## TASKS TO COMPLETE
A) Copy the passage of the Medicaid article below, starting at "Gokey applied but" and ending at "for Public Policy.".
B) Using the Medicaid article below, mark each statement yes or no and quote the deciding words. (i) Gokey collapsed in his father's home in Maple City. (ii) Republican majorities in the state House and Senate support expanded Medicaid. (iii) For the first three years, the federal government would fund 90 percent of Medicaid costs for participating states.

## PAGE EXTRACT
···

SUTTONS BAY — Two years ago, Bruce Gokey went to Munson Medical Center's emergency room for treatment of flesh-eating bacteria and suffered a massive heart attack while hospitalized, his sister Ruth Schaub said.
In January, Gokey's health skidded again. He collapsed in his father's Maple City home. A blood clot had formed in his leg and drifted to his lung, triggering a pulmonary embolism. He was transported, unconscious, to Munson, where he suffered a second heart attack. Declared brain dead the next day, he was unable to hear his four siblings' tearful farewells.
Schaub said she learned at the funeral that her brother had been ordered to take blood thinner two years ago, but lacked the money to fill his prescriptions.
“Bruce was pathetically poor. He told his best friend, but not us,” Schaub said. “I don’t know if he was too proud or too private, but this was completely avoidable.”
Michigan lawmakers are considering a simplified and more expansive Medicaid program that would cover impoverished adults like Gokey who earn less than 138 percent of the federal poverty level. Expanded Medicaid is a key component of the Affordable Care Act and is supported by Gov. Rick Snyder, but opposed by Republican majorities in the state House and Senate.
Under the Affordable Care Act, the federal government would fully fund Medicaid for participating states for the first three years. Thereafter, it would fund 90 percent of costs, saving the state millions. The program is intended to help the 37 percent of Michigan workers who receive no health insurance, according to recent figures released by the Robert Wood Johnson Foundation.
Gokey applied but failed to qualify for state Medicaid, which mostly supports low-income pregnant women and children. Single and childless people under age 65 can't qualify for Medicaid no matter how poor they are unless they're on disability, said Jan Hudson of the Michigan League for Public Policy.

···

## SOURCE MATERIAL
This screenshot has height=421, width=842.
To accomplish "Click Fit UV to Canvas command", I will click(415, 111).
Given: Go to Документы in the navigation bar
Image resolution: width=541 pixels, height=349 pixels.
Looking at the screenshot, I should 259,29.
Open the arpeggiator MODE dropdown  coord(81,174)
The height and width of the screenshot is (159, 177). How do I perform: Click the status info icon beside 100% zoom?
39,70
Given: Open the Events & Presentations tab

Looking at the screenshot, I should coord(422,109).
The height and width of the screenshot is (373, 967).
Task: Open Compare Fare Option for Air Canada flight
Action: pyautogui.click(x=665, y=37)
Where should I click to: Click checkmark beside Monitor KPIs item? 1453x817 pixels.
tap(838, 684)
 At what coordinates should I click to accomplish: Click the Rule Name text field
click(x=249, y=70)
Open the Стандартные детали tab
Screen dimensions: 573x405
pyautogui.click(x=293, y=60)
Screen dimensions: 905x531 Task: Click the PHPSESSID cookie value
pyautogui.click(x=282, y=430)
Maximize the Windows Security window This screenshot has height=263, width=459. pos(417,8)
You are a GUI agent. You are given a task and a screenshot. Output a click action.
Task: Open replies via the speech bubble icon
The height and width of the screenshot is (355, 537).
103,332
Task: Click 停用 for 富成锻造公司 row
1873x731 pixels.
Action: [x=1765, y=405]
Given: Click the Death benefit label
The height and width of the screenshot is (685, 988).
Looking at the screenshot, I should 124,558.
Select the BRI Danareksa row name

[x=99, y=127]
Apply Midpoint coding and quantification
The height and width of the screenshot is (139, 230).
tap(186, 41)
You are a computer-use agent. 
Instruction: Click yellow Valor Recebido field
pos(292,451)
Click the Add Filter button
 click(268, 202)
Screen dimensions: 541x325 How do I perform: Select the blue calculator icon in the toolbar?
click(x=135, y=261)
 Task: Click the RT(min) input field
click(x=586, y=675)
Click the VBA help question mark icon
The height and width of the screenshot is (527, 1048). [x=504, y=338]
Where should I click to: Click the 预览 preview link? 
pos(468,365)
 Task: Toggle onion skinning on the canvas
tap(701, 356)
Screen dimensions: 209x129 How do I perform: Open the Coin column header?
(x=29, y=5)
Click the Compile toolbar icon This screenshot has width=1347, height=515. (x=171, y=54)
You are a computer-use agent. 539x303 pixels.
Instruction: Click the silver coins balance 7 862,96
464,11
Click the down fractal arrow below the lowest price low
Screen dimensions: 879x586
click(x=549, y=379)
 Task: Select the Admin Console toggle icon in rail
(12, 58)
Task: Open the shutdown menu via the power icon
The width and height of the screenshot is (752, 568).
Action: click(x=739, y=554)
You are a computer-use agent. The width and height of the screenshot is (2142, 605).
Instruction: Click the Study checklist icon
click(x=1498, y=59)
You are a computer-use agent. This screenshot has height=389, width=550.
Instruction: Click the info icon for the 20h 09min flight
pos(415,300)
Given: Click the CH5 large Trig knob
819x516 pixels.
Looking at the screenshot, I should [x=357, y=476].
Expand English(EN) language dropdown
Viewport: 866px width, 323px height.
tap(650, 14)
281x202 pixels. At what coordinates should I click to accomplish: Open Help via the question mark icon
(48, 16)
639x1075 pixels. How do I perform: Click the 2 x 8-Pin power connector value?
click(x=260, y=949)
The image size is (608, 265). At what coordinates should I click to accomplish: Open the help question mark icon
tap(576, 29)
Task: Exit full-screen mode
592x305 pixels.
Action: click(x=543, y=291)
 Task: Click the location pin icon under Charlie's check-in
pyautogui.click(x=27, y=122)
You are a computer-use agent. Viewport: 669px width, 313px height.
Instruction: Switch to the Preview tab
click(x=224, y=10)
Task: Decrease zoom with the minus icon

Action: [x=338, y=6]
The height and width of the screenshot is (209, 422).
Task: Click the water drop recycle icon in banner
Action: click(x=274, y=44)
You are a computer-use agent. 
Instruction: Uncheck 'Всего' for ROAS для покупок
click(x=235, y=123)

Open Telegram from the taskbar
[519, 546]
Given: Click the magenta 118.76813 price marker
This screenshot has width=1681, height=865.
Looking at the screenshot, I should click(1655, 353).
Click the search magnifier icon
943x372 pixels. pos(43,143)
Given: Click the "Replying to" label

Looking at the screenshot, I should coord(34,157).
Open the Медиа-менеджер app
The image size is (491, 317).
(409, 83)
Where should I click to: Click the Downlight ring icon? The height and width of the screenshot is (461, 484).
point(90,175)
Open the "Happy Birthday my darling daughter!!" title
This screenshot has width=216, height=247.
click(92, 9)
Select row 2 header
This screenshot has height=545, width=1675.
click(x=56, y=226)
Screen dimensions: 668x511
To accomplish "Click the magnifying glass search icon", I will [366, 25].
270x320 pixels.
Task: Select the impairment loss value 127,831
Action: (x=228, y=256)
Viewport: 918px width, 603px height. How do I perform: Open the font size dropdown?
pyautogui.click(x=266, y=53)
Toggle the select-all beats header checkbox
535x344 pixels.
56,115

···

## ANSWER SECTION
A)
Gokey applied but failed to qualify for state Medicaid, which mostly supports low-income pregnant women and children. Single and childless people under age 65 can't qualify for Medicaid no matter how poor they are unless they're on disability, said Jan Hudson of the Michigan League for Public Policy.

B)
(i) Yes: "He collapsed in his father's Maple City home."
(ii) No: "supported by Gov. Rick Snyder, but opposed by Republican majorities in the state House and Senate."
(iii) No: "the federal government would fully fund Medicaid for participating states for the first three years. Thereafter, it would fund 90 percent of costs"